第10話 虎のマスクと、秘密の調査


 ダンジョン第三層。

 直人は、無言で隣を歩く異様な存在をちらりと見た。


 ――虎のマスク。

 ――上半身裸。

 ――筋骨隆々の大男。


 どう見ても、怪しい。


「……あのさ」


「なんだ、直人」


 低く落ち着いた声。

 だが、その声の主は――


(父さん…何でそのチョイス?)


 直人は、内心で頭を抱えた。


「安心しなさい」

 少し後ろから、アウレリアの声が響く。


「その虎のマスクは、私が作った魔導具よ」


「魔導具?」


「魔力を使い、完全認識阻害を展開するの。顔も、声も、魔力も、すべてが別人として認識される」


何故か腰に手を当て、ドヤ顔をしている。


「王国側には凄腕の傭兵にしか見えないわ」


「……半裸なのも?」


「趣味ね」


「えっ」


「彼の」


 虎のマスクが、咳払いを一つした。


「……魔導具の安定性の問題だ」


 明らかに誤魔化した。


「つーか、アウレリア?お前ずいぶんと言葉遣いが、」

「お黙り!」


虎のマスクにバッテンが付いたマスクが現れて、モゴモゴとしている。


「それよりも表向きの任務なのだけど」


 今回の名目は、ダンジョン異常調査。

 拡張を続けるダンジョンの構造確認。

 魔物の発生頻度と種類の変化。

 そして――


「分かっています。
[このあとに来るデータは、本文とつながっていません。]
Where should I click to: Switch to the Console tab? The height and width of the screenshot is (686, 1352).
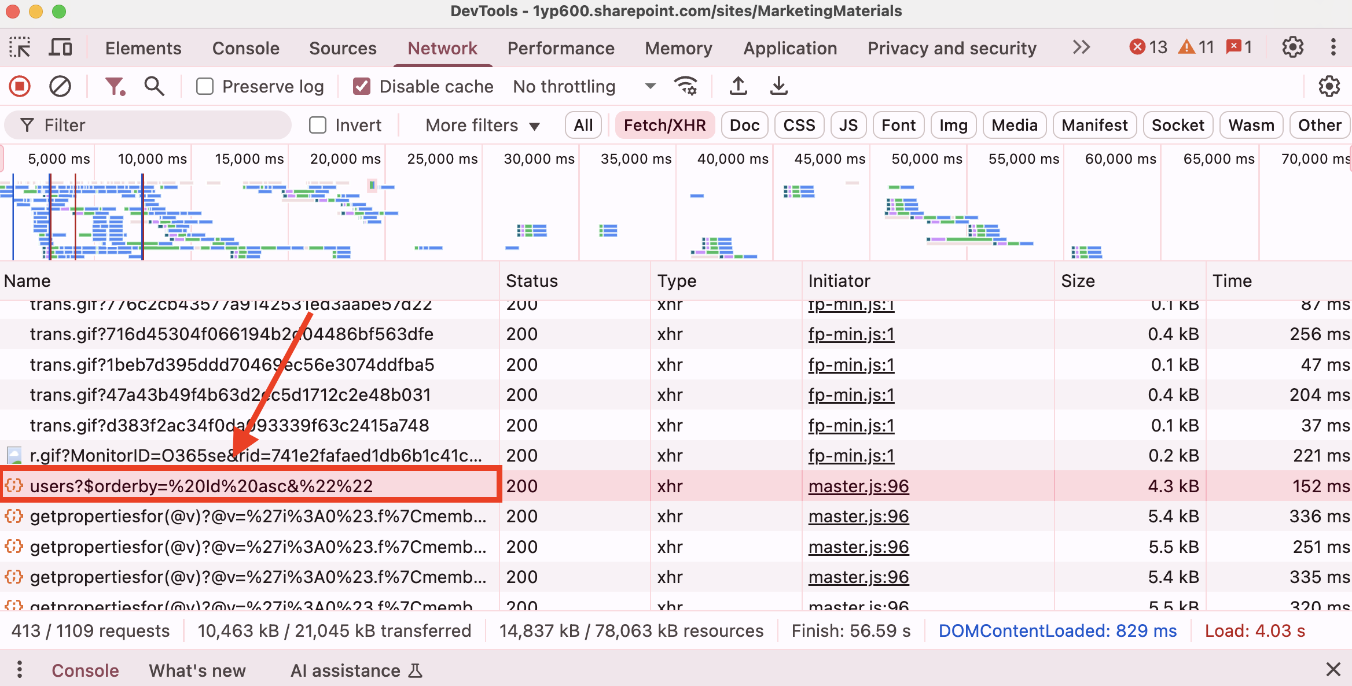[245, 49]
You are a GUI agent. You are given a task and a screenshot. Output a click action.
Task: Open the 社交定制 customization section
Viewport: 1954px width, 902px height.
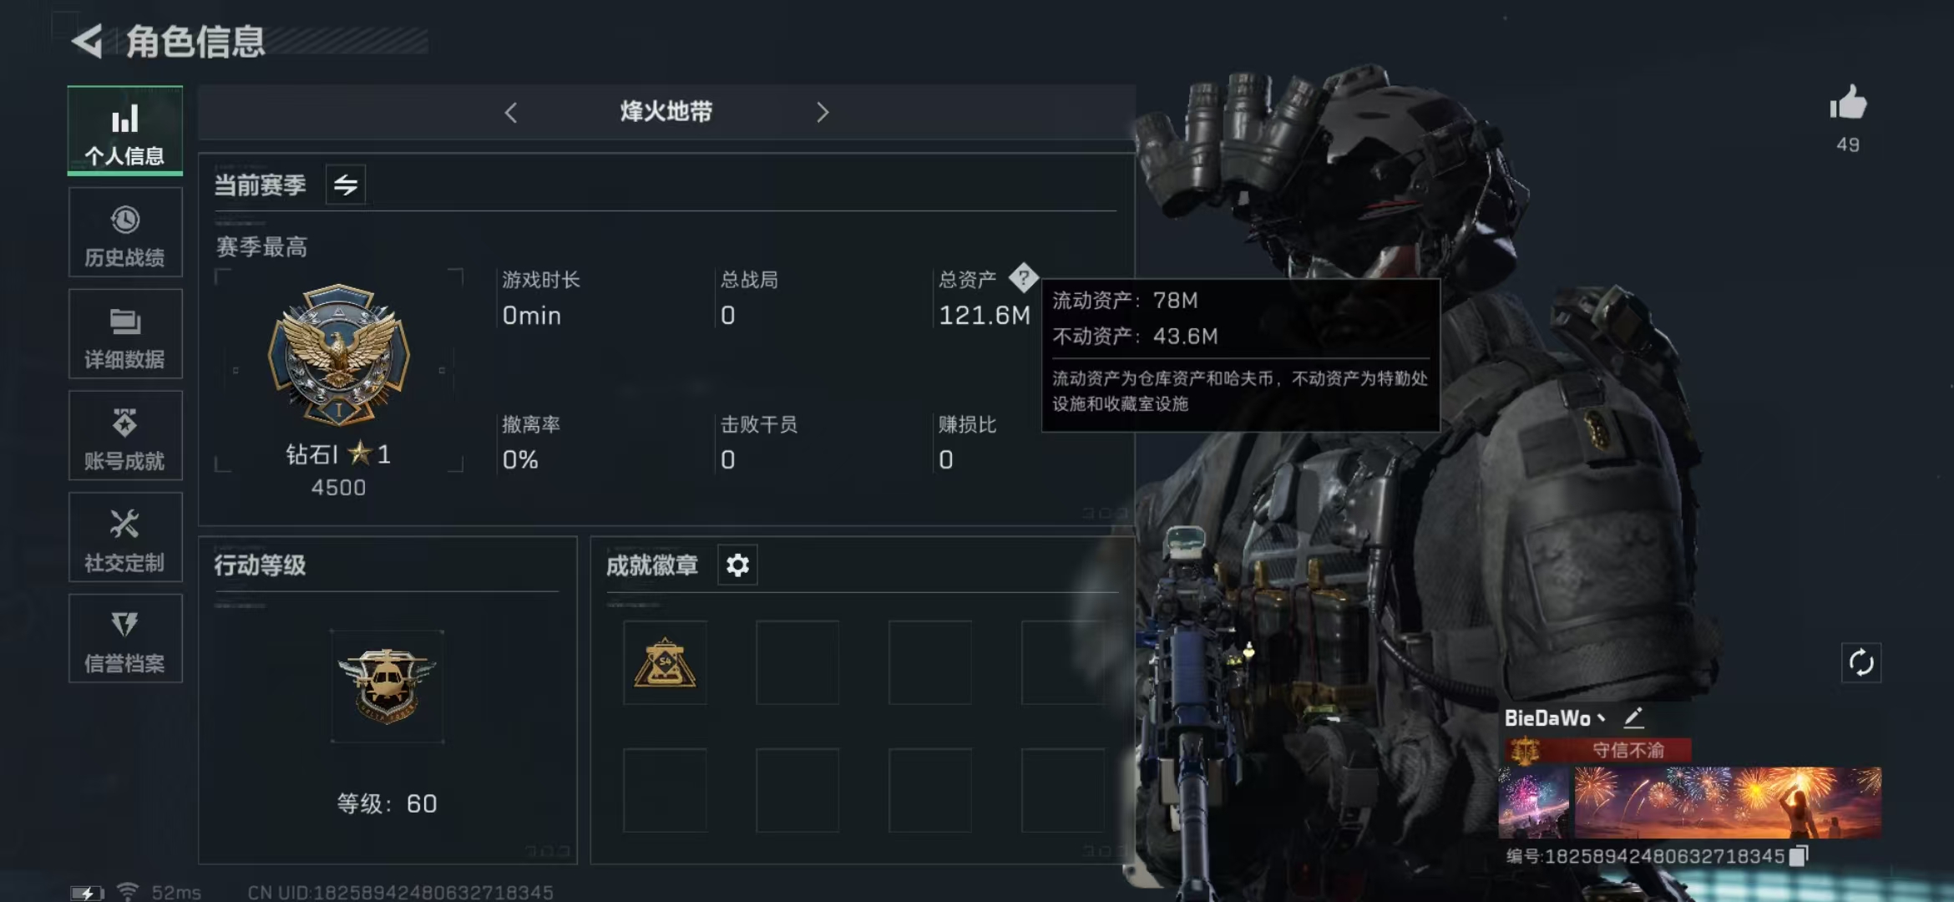[x=125, y=537]
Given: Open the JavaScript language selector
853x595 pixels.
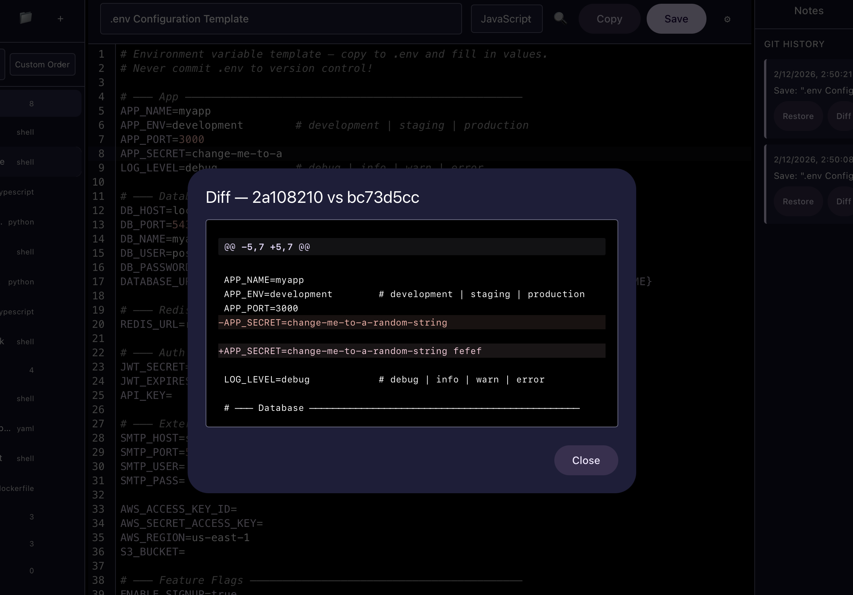Looking at the screenshot, I should pos(506,18).
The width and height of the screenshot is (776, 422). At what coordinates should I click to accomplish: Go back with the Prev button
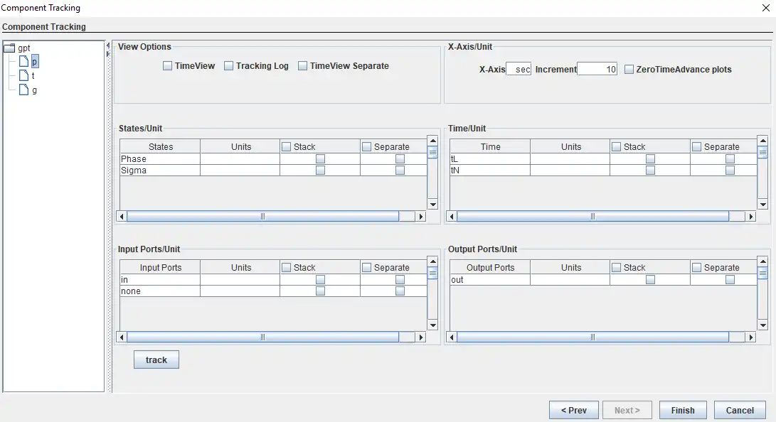(573, 410)
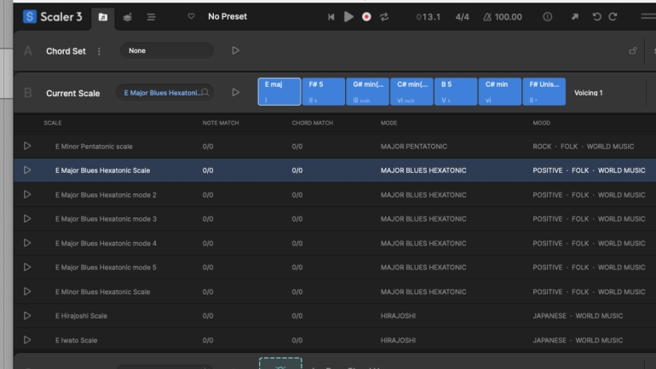This screenshot has width=656, height=369.
Task: Open the info circle icon
Action: point(548,15)
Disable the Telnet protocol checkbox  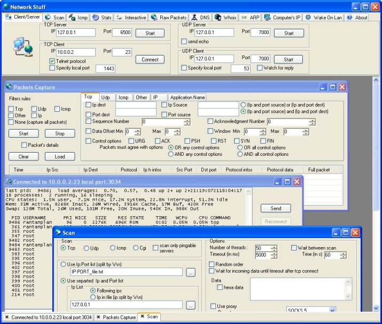52,61
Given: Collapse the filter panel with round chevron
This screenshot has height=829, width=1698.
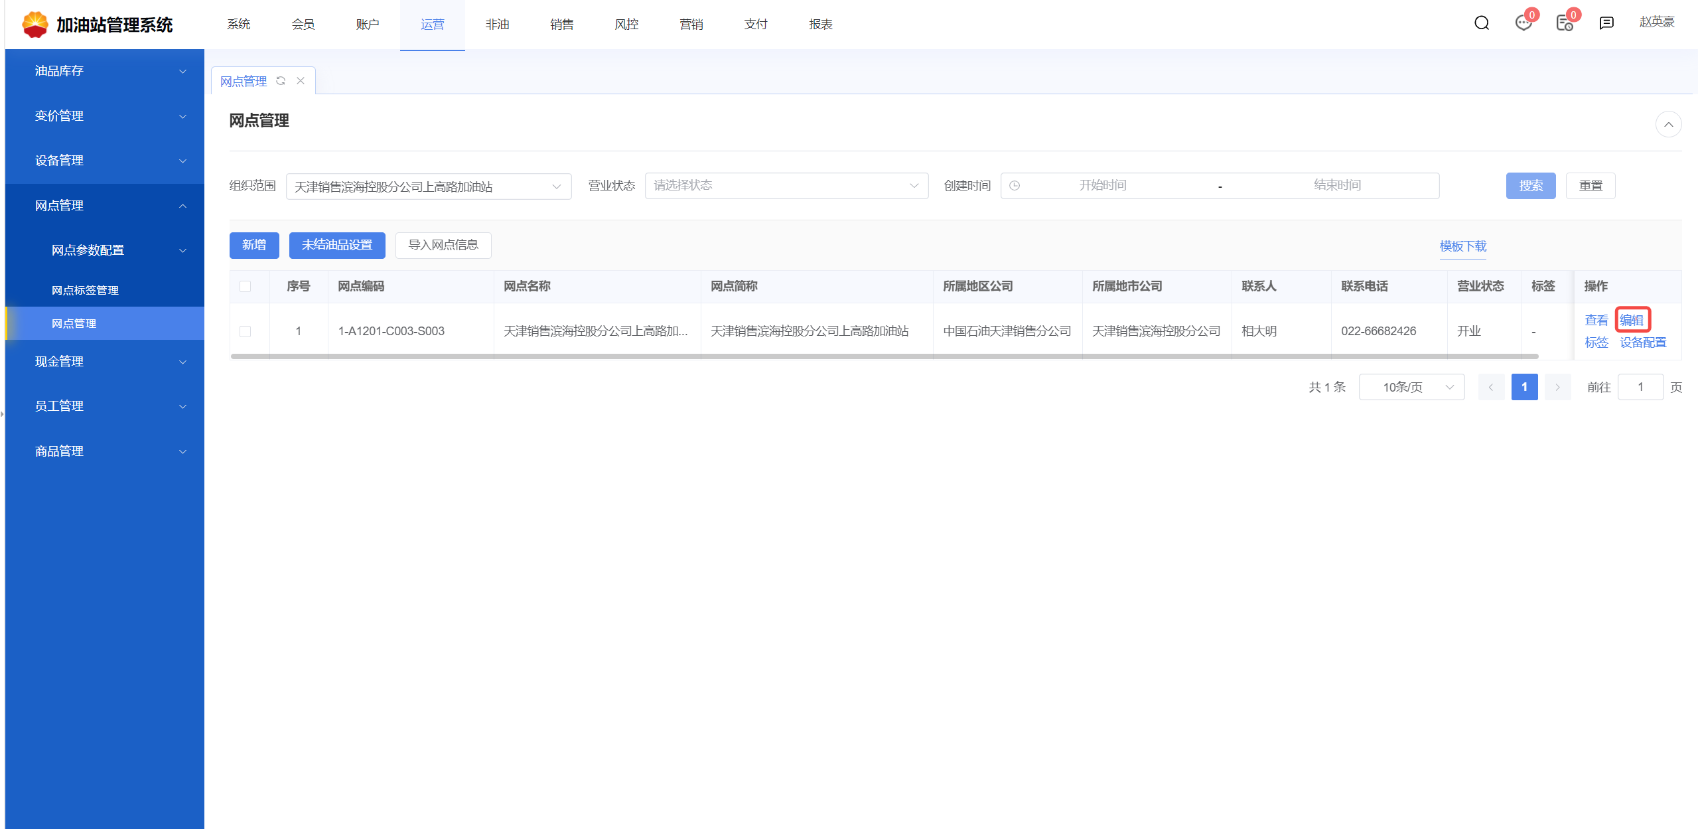Looking at the screenshot, I should point(1667,125).
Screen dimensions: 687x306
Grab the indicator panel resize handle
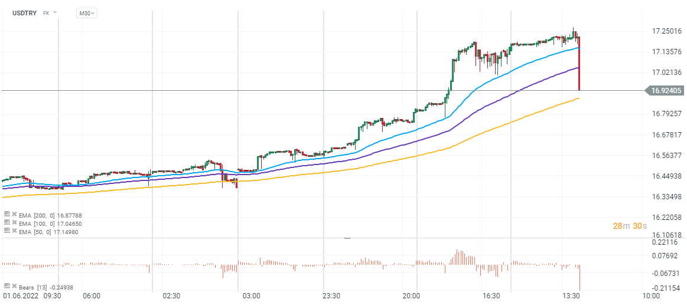coord(347,238)
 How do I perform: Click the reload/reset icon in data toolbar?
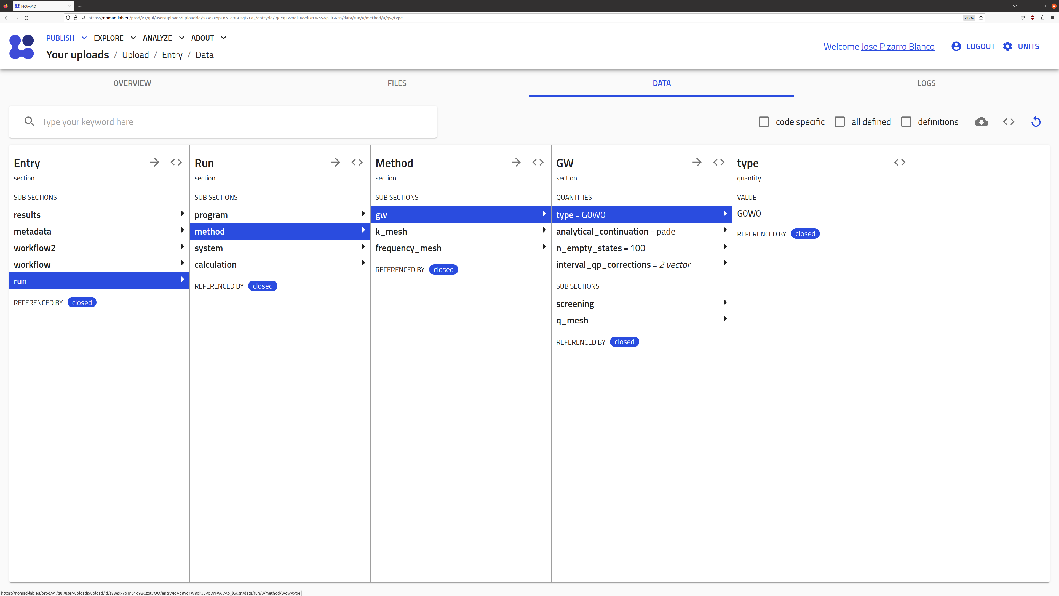[x=1036, y=122]
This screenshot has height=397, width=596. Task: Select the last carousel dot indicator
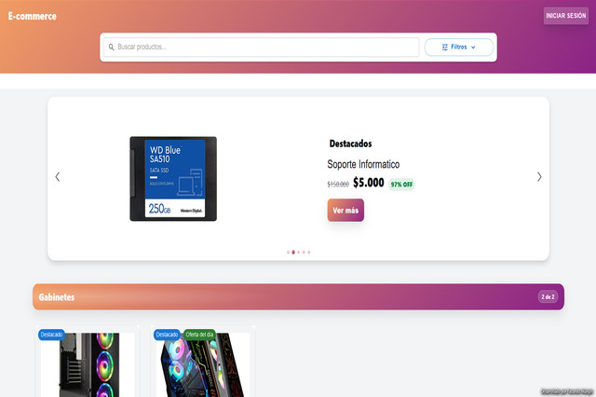click(308, 253)
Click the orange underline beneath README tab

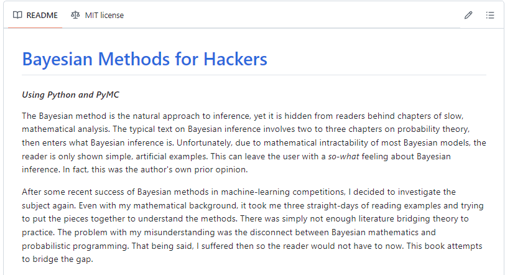point(35,28)
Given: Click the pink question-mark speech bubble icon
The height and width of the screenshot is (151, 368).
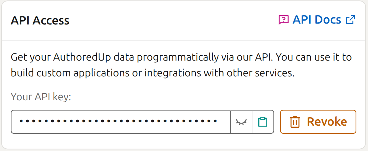Looking at the screenshot, I should point(283,20).
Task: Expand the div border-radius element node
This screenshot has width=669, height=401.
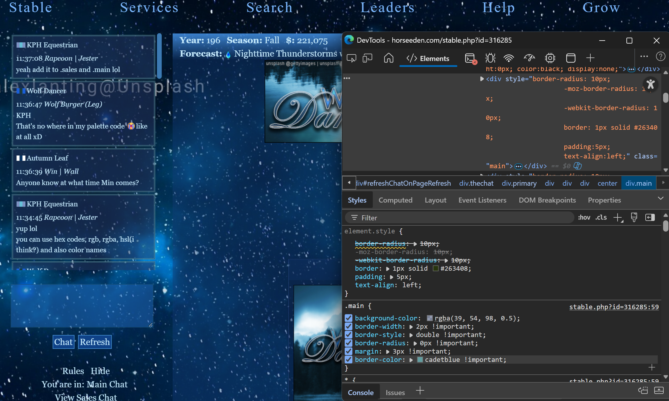Action: [x=482, y=79]
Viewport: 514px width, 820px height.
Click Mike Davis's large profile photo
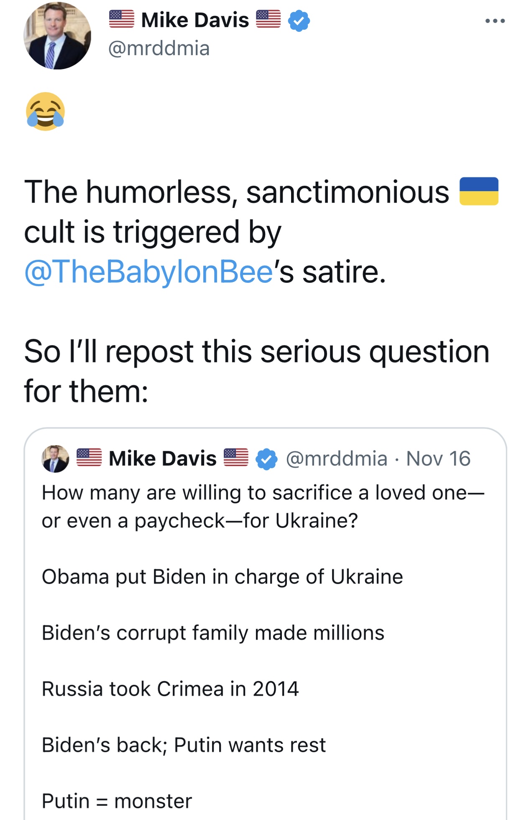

裏の目的は魔王因子の有無」


 アウレリアは、淡々と言う。

「噂が広がりすぎているの。王国も、教会も、

 魔王復活という言葉に引っ張られている」


「だから先に、本物かどうかを調べるんだろ」

虎のマスクが、低く唸る。


「魔王因子が確認されれば、即座に対応が必要になる」


「……父さん」


「俺は傭兵だ」


 即訂正が入った。


「ここではな」




 奥へ進むにつれ、空気が変わる。

 重い。

 濃い。

 魔力が、沈殿している。


「直人」


 虎のマスクが、壁に手を当てる。


「……やはり、魔王因子は核ではない」


「どういうことなんだ?」


「これは――」


 一瞬、言葉を探す。


「受け皿だ」


 アウレリアが、静かに続けた。


「世界に溢れた魔力を、行き場なくした力を…ここが集めている。直人、あなたが中心になって」


 直人は、息を呑んだ。


「俺が……?」


「そう。意図せず、ね」




 結果的に調査は、成功だった。

 魔王因子はある。

 だが、復活の兆候はない。


 問題は――

 直人自身が安定装置になっていること。


「この件は、王国にも教会にも部分的にしか報告しない」


 アウレリアは、きっぱり言った。


「直人、あなたの存在は伏せる」


「父――じゃなくて、傭兵も」


「当然だ」


 虎のマスクが、短く答える。


「そして――」


 アウレリアは、視線を逸らした。


「日本側には、一切知らせない」


 直人は、首を傾げる。


「母さんには?」


 虎のマスクが、わずかに沈黙した。


「……言わない。心配させる必要はない」


 その判断が、後に取り返しのつかない選択になることを……この場の誰も、まだ知らない。




 ゲートをくぐる直前。

 直人は、ふと振り返った。


 ダンジョンの奥で、何かが――確かに、目を開いた気がした。


「……気のせい、だよな」


 虎のマスクは、何も言わなかった。


 アウレリアだけが、ほんの一瞬、唇を噛みしめた。


 こうして、異常調査は成功として終わった。


 だが。


 秘密は、重なり。

 隠蔽は、歪み。

 沈黙は、必ず代償を求める。


 その悲劇は――

 まだ、日本の畑で、静かに芽を出し始めていた。